> **Data section**
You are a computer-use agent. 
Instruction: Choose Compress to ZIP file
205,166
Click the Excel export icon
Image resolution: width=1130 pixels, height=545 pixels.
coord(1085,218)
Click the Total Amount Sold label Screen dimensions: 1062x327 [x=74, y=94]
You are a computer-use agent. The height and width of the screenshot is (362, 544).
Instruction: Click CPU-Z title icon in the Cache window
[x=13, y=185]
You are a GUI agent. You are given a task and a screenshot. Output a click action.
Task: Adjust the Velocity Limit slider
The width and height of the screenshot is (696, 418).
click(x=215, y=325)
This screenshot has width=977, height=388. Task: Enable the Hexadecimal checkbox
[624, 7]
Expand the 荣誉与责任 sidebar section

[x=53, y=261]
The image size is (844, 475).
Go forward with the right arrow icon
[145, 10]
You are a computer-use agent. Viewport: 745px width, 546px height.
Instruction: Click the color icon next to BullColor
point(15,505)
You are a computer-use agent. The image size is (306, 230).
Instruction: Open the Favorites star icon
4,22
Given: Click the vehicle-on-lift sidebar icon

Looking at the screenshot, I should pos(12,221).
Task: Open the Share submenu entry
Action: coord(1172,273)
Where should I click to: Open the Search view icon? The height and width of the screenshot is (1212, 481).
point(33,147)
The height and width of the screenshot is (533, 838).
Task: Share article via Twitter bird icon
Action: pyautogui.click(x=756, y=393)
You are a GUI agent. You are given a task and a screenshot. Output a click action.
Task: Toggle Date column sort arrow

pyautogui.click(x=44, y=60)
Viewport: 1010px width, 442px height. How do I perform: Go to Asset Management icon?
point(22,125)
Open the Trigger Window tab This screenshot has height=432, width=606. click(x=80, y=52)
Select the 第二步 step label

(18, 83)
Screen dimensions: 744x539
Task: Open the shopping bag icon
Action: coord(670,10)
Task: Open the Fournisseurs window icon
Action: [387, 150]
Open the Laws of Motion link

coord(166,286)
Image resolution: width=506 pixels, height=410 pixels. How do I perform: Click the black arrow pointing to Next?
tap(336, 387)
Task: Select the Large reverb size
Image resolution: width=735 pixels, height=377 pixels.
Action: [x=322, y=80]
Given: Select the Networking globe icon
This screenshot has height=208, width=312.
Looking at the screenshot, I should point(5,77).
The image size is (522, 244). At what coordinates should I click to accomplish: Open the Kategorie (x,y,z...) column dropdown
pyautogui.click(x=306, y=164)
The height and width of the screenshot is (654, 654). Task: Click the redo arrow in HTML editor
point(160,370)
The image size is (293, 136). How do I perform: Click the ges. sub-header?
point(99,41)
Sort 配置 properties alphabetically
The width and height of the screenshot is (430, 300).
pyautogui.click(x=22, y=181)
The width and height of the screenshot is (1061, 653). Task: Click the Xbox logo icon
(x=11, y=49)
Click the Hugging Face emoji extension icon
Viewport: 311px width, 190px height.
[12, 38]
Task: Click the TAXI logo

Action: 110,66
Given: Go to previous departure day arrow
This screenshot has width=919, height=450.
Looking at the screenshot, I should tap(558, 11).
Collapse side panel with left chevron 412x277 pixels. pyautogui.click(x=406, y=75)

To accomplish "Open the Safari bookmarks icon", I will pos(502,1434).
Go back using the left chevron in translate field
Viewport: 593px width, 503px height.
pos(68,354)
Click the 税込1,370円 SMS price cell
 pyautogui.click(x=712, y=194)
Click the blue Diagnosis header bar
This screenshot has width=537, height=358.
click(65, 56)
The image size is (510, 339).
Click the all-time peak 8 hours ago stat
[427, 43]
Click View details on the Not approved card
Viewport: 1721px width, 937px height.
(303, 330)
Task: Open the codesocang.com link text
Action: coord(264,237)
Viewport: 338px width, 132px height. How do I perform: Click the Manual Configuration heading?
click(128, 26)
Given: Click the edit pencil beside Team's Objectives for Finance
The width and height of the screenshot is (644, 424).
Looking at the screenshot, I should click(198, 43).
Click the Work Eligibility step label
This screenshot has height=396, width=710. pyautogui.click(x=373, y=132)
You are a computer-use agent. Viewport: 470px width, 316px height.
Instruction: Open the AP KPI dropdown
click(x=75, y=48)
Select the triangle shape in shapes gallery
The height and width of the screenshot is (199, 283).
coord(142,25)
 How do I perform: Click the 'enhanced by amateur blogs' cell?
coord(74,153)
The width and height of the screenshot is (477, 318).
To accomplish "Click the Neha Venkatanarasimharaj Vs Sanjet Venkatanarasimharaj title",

> **Task statement**
Transcribe every record above exactly.

> **Answer area**
You are a computer-use agent. 
Instruction: Choose Compress to ZIP file
205,166
Click the Excel export icon
Image resolution: width=1130 pixels, height=545 pixels.
coord(1085,218)
Click the Total Amount Sold label Screen dimensions: 1062x327 [x=74, y=94]
You are a computer-use agent. The height and width of the screenshot is (362, 544).
Instruction: Click CPU-Z title icon in the Cache window
[x=13, y=185]
You are a GUI agent. You are given a task and a screenshot. Output a click action.
Task: Adjust the Velocity Limit slider
The width and height of the screenshot is (696, 418).
click(x=215, y=325)
This screenshot has width=977, height=388. Task: Enable the Hexadecimal checkbox
[624, 7]
Expand the 荣誉与责任 sidebar section

[x=53, y=261]
The image size is (844, 475).
Go forward with the right arrow icon
[145, 10]
You are a computer-use agent. Viewport: 745px width, 546px height.
Instruction: Click the color icon next to BullColor
point(15,505)
You are a computer-use agent. The image size is (306, 230).
Instruction: Open the Favorites star icon
4,22
Given: Click the vehicle-on-lift sidebar icon

Looking at the screenshot, I should pos(12,221).
Task: Open the Share submenu entry
Action: coord(1172,273)
Where should I click to: Open the Search view icon? The height and width of the screenshot is (1212, 481).
point(33,147)
The height and width of the screenshot is (533, 838).
Task: Share article via Twitter bird icon
Action: pyautogui.click(x=756, y=393)
You are a GUI agent. You are given a task and a screenshot. Output a click action.
Task: Toggle Date column sort arrow

pyautogui.click(x=44, y=60)
Viewport: 1010px width, 442px height. How do I perform: Go to Asset Management icon?
point(22,125)
Open the Trigger Window tab This screenshot has height=432, width=606. click(x=80, y=52)
Select the 第二步 step label

(18, 83)
Screen dimensions: 744x539
Task: Open the shopping bag icon
Action: coord(670,10)
Task: Open the Fournisseurs window icon
Action: [387, 150]
Open the Laws of Motion link

coord(166,286)
Image resolution: width=506 pixels, height=410 pixels. How do I perform: Click the black arrow pointing to Next?
tap(336, 387)
Task: Select the Large reverb size
Image resolution: width=735 pixels, height=377 pixels.
Action: [x=322, y=80]
Given: Select the Networking globe icon
This screenshot has height=208, width=312.
Looking at the screenshot, I should point(5,77).
The image size is (522, 244). At what coordinates should I click to accomplish: Open the Kategorie (x,y,z...) column dropdown
pyautogui.click(x=306, y=164)
The height and width of the screenshot is (654, 654). Task: Click the redo arrow in HTML editor
point(160,370)
The image size is (293, 136). How do I perform: Click the ges. sub-header?
point(99,41)
Sort 配置 properties alphabetically
The width and height of the screenshot is (430, 300).
pyautogui.click(x=22, y=181)
The width and height of the screenshot is (1061, 653). Task: Click the Xbox logo icon
(x=11, y=49)
Click the Hugging Face emoji extension icon
Viewport: 311px width, 190px height.
[12, 38]
Task: Click the TAXI logo

Action: 110,66
Given: Go to previous departure day arrow
This screenshot has width=919, height=450.
Looking at the screenshot, I should tap(558, 11).
Collapse side panel with left chevron 412x277 pixels. pyautogui.click(x=406, y=75)

To accomplish "Open the Safari bookmarks icon", I will pos(502,1434).
Go back using the left chevron in translate field
Viewport: 593px width, 503px height.
pos(68,354)
Click the 税込1,370円 SMS price cell
 pyautogui.click(x=712, y=194)
Click the blue Diagnosis header bar
This screenshot has width=537, height=358.
click(65, 56)
The image size is (510, 339).
Click the all-time peak 8 hours ago stat
[427, 43]
Click View details on the Not approved card
Viewport: 1721px width, 937px height.
(303, 330)
Task: Open the codesocang.com link text
Action: coord(264,237)
Viewport: 338px width, 132px height. How do I perform: Click the Manual Configuration heading?
click(128, 26)
Given: Click the edit pencil beside Team's Objectives for Finance
The width and height of the screenshot is (644, 424).
Looking at the screenshot, I should click(198, 43).
Click the Work Eligibility step label
This screenshot has height=396, width=710. pyautogui.click(x=373, y=132)
You are a computer-use agent. Viewport: 470px width, 316px height.
Instruction: Open the AP KPI dropdown
click(x=75, y=48)
Select the triangle shape in shapes gallery
The height and width of the screenshot is (199, 283).
coord(142,25)
 How do I perform: Click the 'enhanced by amateur blogs' cell?
coord(74,153)
The width and height of the screenshot is (477, 318).
To accomplish "Click the Neha Venkatanarasimharaj Vs Sanjet Venkatanarasimharaj title",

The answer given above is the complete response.